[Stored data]
================================
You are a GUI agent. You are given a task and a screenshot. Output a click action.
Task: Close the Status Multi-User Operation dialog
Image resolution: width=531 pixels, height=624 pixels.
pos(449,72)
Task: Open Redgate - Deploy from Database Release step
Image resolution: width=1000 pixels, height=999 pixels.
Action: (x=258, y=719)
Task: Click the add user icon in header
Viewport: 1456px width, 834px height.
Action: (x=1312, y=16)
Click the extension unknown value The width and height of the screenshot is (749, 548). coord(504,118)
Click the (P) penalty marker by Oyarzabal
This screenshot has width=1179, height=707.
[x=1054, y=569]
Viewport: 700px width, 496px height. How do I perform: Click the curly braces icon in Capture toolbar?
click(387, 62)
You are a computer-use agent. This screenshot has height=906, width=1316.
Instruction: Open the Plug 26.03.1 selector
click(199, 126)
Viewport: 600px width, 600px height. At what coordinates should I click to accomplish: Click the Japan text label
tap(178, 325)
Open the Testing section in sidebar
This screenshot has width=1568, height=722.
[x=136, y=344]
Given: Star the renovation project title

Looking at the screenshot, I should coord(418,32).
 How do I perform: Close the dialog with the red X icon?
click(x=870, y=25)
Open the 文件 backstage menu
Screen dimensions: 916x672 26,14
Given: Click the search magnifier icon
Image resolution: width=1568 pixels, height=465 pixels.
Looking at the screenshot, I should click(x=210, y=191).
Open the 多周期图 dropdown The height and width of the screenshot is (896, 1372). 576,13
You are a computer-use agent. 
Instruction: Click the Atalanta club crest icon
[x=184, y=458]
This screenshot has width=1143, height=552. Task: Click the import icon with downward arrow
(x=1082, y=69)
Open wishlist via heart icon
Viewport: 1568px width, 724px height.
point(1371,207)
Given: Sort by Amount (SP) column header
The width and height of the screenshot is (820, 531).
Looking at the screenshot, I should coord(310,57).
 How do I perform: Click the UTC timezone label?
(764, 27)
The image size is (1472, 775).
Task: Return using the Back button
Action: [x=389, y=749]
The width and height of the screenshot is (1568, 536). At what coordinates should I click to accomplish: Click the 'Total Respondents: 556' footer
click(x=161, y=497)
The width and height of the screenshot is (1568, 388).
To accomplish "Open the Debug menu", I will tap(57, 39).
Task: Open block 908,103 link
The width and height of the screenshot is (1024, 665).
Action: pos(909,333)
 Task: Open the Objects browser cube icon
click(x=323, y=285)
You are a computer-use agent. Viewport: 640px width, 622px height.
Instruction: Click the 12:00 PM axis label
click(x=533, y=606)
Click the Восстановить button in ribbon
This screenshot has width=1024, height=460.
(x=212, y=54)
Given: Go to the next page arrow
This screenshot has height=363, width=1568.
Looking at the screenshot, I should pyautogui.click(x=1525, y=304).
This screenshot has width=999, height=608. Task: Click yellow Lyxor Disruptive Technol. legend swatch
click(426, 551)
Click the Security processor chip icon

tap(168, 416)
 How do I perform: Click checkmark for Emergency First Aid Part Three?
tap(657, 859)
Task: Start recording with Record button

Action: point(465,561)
================================
» **Activity**:
The entries above, copied exactly, form the whole answer.

» **Written answer**:
You are a GUI agent. You are given a task and a screenshot. Output a click action.
Task: Close the Status Multi-User Operation dialog
Image resolution: width=531 pixels, height=624 pixels.
pos(449,72)
Task: Open Redgate - Deploy from Database Release step
Image resolution: width=1000 pixels, height=999 pixels.
Action: (x=258, y=719)
Task: Click the add user icon in header
Viewport: 1456px width, 834px height.
Action: (x=1312, y=16)
Click the extension unknown value The width and height of the screenshot is (749, 548). coord(504,118)
Click the (P) penalty marker by Oyarzabal
This screenshot has width=1179, height=707.
[x=1054, y=569]
Viewport: 700px width, 496px height. How do I perform: Click the curly braces icon in Capture toolbar?
click(387, 62)
You are a computer-use agent. This screenshot has height=906, width=1316.
Instruction: Open the Plug 26.03.1 selector
click(199, 126)
Viewport: 600px width, 600px height. At what coordinates should I click to accomplish: Click the Japan text label
tap(178, 325)
Open the Testing section in sidebar
This screenshot has width=1568, height=722.
[x=136, y=344]
Given: Star the renovation project title

Looking at the screenshot, I should coord(418,32).
 How do I perform: Close the dialog with the red X icon?
click(x=870, y=25)
Open the 文件 backstage menu
Screen dimensions: 916x672 26,14
Given: Click the search magnifier icon
Image resolution: width=1568 pixels, height=465 pixels.
Looking at the screenshot, I should click(x=210, y=191).
Open the 多周期图 dropdown The height and width of the screenshot is (896, 1372). 576,13
You are a computer-use agent. 
Instruction: Click the Atalanta club crest icon
[x=184, y=458]
This screenshot has width=1143, height=552. Task: Click the import icon with downward arrow
(x=1082, y=69)
Open wishlist via heart icon
Viewport: 1568px width, 724px height.
point(1371,207)
Given: Sort by Amount (SP) column header
The width and height of the screenshot is (820, 531).
Looking at the screenshot, I should coord(310,57).
 How do I perform: Click the UTC timezone label?
(764, 27)
The image size is (1472, 775).
Task: Return using the Back button
Action: [x=389, y=749]
The width and height of the screenshot is (1568, 536). At what coordinates should I click to accomplish: Click the 'Total Respondents: 556' footer
click(x=161, y=497)
The width and height of the screenshot is (1568, 388).
To accomplish "Open the Debug menu", I will tap(57, 39).
Task: Open block 908,103 link
The width and height of the screenshot is (1024, 665).
Action: pos(909,333)
 Task: Open the Objects browser cube icon
click(x=323, y=285)
You are a computer-use agent. Viewport: 640px width, 622px height.
Instruction: Click the 12:00 PM axis label
click(x=533, y=606)
Click the Восстановить button in ribbon
This screenshot has width=1024, height=460.
(x=212, y=54)
Given: Go to the next page arrow
This screenshot has height=363, width=1568.
Looking at the screenshot, I should pyautogui.click(x=1525, y=304).
This screenshot has width=999, height=608. Task: Click yellow Lyxor Disruptive Technol. legend swatch
click(426, 551)
Click the Security processor chip icon

tap(168, 416)
 How do I perform: Click checkmark for Emergency First Aid Part Three?
tap(657, 859)
Task: Start recording with Record button

Action: point(465,561)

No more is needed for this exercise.